INCENDI SCANZANO JONICO, ARRESTATO SURIANO
Guardiania, estorsioni e vendette: l’antimafia cerca i complici e scandaglia possibili legami coi clan. A maggio 5 roghi in 10 giorni, in carcere il 39enne del luogo ma indagini ancora aperte
Roghi a lidi balneari e non solo, per l’assillante scia di incendi, 5 in soli 10 giorni, che nel maggio dell’anno scorso ha suscitato un vasto allarme sociale a Scanzano Jonico e nell’intero Metapontino, l’Antimafia di Potenza ha un nome: Davide Suriano.
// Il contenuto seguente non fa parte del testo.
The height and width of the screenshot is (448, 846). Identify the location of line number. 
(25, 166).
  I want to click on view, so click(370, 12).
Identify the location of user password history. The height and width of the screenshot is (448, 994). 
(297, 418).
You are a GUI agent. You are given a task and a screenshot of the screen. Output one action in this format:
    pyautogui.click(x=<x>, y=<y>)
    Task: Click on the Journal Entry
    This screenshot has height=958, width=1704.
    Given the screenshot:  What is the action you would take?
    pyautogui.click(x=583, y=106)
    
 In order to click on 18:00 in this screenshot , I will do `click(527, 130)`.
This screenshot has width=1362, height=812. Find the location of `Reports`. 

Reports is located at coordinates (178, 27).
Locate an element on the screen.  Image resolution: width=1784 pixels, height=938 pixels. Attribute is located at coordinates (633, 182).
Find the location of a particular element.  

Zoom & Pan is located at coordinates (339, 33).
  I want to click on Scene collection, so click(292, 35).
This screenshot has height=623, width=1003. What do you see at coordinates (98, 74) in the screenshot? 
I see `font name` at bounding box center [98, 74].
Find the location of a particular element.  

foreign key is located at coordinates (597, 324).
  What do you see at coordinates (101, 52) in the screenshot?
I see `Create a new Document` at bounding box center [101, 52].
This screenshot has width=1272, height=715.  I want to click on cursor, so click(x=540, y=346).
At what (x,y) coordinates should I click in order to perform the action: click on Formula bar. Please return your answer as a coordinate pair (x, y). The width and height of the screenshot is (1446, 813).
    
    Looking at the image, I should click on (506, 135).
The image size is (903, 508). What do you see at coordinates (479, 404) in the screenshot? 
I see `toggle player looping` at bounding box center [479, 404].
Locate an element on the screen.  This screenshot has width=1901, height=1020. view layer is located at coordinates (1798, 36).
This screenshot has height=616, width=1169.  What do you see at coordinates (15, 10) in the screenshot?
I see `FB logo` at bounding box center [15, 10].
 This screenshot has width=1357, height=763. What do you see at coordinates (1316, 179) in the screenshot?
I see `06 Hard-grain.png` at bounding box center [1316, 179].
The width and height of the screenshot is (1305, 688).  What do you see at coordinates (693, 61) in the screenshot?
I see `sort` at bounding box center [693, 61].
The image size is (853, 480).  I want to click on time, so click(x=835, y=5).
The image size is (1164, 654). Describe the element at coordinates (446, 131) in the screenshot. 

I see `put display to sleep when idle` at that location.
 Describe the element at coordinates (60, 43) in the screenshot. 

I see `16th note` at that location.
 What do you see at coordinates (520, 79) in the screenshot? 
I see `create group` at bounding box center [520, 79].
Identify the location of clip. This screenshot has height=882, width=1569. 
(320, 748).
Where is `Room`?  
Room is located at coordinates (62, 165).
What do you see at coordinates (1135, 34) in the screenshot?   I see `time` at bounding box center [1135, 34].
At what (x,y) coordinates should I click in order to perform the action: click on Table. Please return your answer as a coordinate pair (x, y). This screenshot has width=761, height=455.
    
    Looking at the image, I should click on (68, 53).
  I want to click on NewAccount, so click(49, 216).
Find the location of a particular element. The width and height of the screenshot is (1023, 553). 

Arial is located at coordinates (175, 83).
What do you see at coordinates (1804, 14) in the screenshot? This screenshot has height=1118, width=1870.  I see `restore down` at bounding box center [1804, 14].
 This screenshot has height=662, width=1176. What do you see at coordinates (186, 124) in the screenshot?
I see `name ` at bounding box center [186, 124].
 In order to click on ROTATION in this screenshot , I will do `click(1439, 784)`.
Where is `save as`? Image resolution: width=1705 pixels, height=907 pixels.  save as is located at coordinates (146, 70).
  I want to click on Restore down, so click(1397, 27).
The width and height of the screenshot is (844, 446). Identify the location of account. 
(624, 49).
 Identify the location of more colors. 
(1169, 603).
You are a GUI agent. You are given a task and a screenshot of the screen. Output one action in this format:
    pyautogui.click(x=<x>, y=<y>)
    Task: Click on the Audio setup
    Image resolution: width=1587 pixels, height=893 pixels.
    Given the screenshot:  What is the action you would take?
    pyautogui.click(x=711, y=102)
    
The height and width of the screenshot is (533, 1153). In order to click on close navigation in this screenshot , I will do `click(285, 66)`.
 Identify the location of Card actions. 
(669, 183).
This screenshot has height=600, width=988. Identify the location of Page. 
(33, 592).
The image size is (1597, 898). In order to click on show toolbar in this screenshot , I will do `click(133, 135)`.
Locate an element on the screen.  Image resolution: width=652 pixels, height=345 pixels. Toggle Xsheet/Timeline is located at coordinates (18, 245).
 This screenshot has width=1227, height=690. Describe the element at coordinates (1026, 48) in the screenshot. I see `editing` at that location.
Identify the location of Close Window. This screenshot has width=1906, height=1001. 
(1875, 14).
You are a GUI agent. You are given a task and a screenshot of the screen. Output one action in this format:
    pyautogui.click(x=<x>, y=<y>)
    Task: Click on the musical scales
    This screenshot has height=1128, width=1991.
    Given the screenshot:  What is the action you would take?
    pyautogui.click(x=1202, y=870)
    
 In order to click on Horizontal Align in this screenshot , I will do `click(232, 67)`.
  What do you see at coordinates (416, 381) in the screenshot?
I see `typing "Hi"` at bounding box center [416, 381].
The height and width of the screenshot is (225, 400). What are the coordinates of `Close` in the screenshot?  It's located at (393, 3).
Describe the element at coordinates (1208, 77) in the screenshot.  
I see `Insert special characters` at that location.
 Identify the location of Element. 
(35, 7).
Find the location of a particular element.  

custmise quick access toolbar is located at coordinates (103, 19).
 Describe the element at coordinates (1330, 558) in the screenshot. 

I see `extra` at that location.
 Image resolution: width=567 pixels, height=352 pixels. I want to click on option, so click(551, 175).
A seguito di articolate indagini, coordinate dalla Direzione Distrettuale Antimafia di questa Procura della Repubblica e condotte dalla Squadra Mobile della Questura di Matera, dal Commissariato di Polizia di Stato di Policoro e dalla Direzione Investigativa Antimafia, Sezione Operativa di Potenza, è stata data, ieri, esecuzione alla ordinanza del Giudice per le indagini preliminari presso il Tribunale del capoluogo che ha disposto la misura della custodia cautelare in carcere nei confronti di Suriano, 39enne residente a Scanzano Jonico.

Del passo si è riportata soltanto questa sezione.